Member states will be expected to pay this debt back, as in the case of Greece it is borrowing money from the EU to pay back its EU debts until 2060. 

Many might argue that even if Italy agreed to the deal – during a new period where the European Union has almost a majority of its MEPs in the European Parliament from populist or far-right parties – that the message might be the wrong one: we didn't prepare any health policies against pandemics within the EU, despite blowing hundreds of billions of euros on a fake Directorate Generale of Health (with hundreds of overpaid eurocrats and a Greek Commissioner), but we will process a massive bank loan to you, now that you're in the toilet. 

And as a footnote to that, of course, member states become even more indebted to Brussels and the EU project, which is all in line with the "fairy-tale" plans of the EU to grab more power from them through what some EU officials euphemistically call "consolidating" powers. We all know that means decentralisation of sovereignty away from capitals to Brussels institutions. 

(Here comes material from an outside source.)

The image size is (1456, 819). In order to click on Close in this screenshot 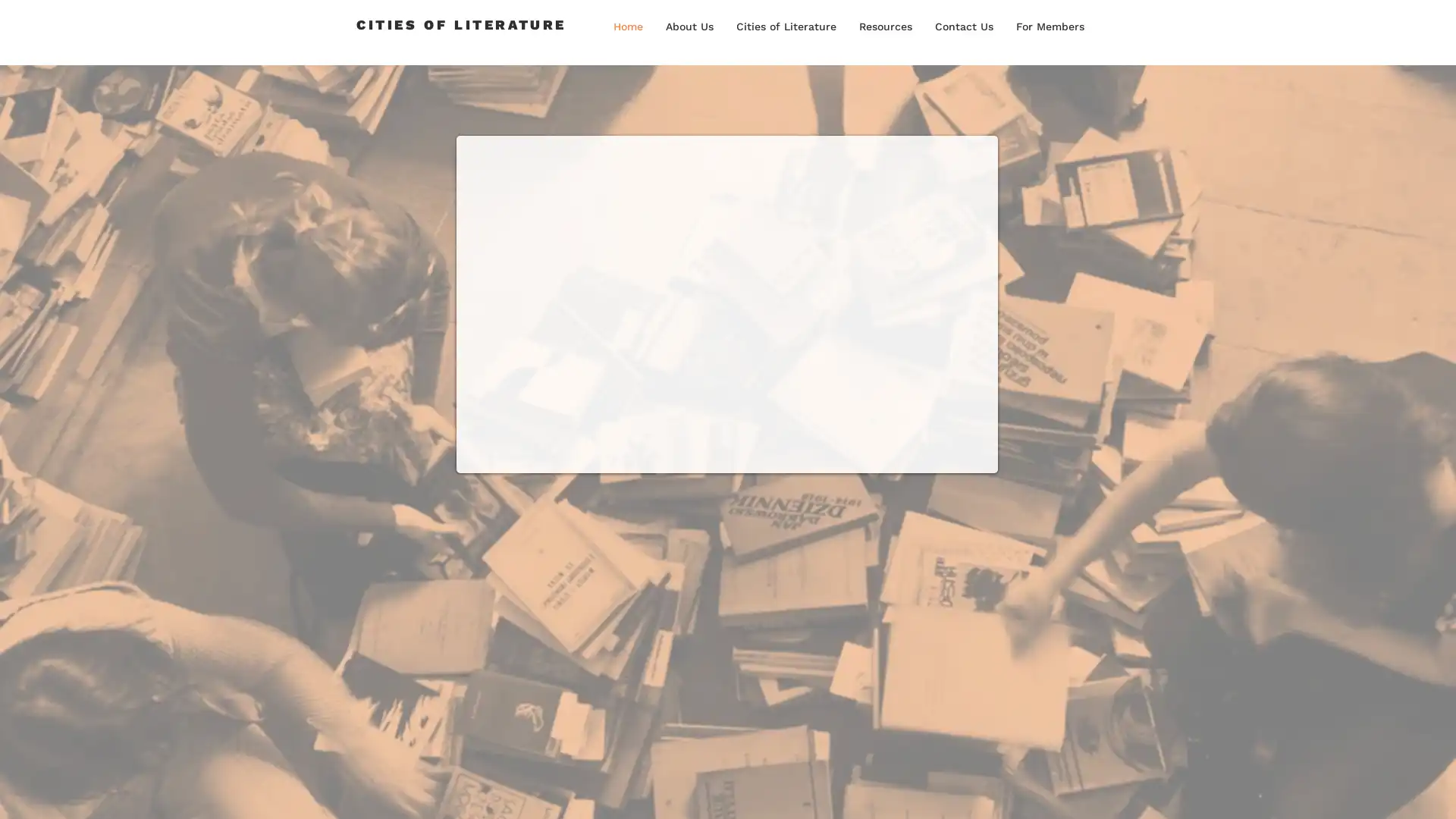, I will do `click(1437, 792)`.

Yet it seems that the great minds which pushed for EU finance ministers to back the draft proposal on April 9 have shot themselves in the foot in the small print. Not only is the bailout a loan, but it also seems only to be targeted at eurozone countries, which gives you a clue as to where France and Germany stand on who gets to dig into the fund and who doesn't. 

Could the same rescue plan be used by eurozone countries to bail out their own economies, in a move which masquerades as a rescue plan for Spain and Italy?

And is it even enough? When you consider that Spain alone signed off 200 billion euros ($200 billion) towards a plan to rescue failed businesses and the unemployed while the UK stumped up well over double that, it's hard to see how this amount will be of much use. 

One eurosceptic country, the Netherlands, is kicking up a fuss over some of the conditions which EU finance ministers signed off on. Spain, France and Italy are holding out for a "corona bond" seen more as a way of giving Italy and Spain a loan which is effectively shared across the EU and less of a finance package for Italy to sign up to in its own.

Italy's opposition leader Matteo Salvini has sworn to fight it tooth and claw. At the same time, the country's former PM Enrico Letta warned in an interview with the staunchly pro-EU British broadsheet, The Guardian, that the coronavirus crisis could be the end of the EU – a point which was echoed by France's former European Commission president Jacques Delors who warned that a "lack of solidarity" posed a "mortal danger" to the 27 nation bloc he helped to build.

The EU doesn't do contingency plans. But the idea of Italy with its hand on the lever over whether the EU gets to survive or falls on its own sword is a bit like that that dinner party joke in the 1990s about Italy's finances, where the punch line is "I wasn't even aware Italy had a finance minister." I guess you had to be there.

But this week's meeting with EU leaders who will wrangle over the fine print is no joke. It's the greatest and most prolific threat to the EU's existence as we know it.

Many consider the EU as an old man riding a bicycle who, if he moves too slowly, will fall off never to get back on. 

 "If we do not seize the opportunity to put new life into the European project, the risk of failure is real," Italian Prime Minister Giuseppe Conte told the BBC ahead of the EU finance minister's meeting, without a trace of irony when calling the EU a "project". 

Indeed, the Italian PM's comment lends weight to the importance of helping Italy, but on terms which Italians can accept, but it also adds the second more chilling prospect of getting it wrong.